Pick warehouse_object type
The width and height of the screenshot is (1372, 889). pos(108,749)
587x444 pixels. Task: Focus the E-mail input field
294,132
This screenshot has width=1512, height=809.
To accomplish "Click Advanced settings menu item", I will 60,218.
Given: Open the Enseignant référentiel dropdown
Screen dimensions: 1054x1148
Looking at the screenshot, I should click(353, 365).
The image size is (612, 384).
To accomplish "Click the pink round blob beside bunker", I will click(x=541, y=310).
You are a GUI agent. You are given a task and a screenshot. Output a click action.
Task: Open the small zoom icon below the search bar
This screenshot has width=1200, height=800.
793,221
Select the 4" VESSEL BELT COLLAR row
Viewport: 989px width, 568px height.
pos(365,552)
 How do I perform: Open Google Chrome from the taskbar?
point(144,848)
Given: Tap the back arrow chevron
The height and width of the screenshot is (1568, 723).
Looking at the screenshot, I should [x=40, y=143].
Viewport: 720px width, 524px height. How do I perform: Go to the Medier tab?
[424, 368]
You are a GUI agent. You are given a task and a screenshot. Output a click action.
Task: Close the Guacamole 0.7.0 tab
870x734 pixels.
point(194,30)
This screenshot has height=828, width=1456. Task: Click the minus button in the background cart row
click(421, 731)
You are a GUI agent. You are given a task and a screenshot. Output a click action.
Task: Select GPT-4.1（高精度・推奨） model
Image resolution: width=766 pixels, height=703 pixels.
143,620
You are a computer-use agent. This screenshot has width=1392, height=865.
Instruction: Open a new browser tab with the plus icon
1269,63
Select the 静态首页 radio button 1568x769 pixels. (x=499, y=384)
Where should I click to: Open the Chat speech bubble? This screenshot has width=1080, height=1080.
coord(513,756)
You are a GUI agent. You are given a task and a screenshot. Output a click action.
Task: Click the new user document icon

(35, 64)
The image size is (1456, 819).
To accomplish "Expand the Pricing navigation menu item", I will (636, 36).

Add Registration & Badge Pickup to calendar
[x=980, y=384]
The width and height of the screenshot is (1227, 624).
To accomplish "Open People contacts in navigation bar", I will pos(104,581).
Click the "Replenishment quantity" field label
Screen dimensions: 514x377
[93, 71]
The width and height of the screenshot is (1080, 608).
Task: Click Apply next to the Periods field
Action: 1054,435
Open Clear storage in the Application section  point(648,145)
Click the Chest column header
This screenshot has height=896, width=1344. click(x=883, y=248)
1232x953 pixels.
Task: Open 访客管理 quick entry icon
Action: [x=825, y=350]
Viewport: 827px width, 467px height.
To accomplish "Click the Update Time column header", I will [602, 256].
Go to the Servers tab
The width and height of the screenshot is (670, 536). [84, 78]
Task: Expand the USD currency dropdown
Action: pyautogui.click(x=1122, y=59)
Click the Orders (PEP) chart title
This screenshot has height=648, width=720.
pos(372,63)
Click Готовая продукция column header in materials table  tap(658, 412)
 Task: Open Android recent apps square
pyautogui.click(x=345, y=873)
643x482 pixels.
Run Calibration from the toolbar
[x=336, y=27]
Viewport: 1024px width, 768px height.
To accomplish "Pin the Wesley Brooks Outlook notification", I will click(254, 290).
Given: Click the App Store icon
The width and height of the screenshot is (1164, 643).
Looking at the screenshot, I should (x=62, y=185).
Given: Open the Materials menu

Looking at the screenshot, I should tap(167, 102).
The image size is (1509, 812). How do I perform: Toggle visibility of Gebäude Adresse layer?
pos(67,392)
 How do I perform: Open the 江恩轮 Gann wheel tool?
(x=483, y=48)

Task to carry out
Proceeding from the line containing "Viewport: 1024px width, 768px height." through the line containing "Given: Click the App Store icon", transcribe the lines above exactly, both end lines included.

Response area
Viewport: 1024px width, 768px height.
To accomplish "Pin the Wesley Brooks Outlook notification", I will click(254, 290).
Given: Click the App Store icon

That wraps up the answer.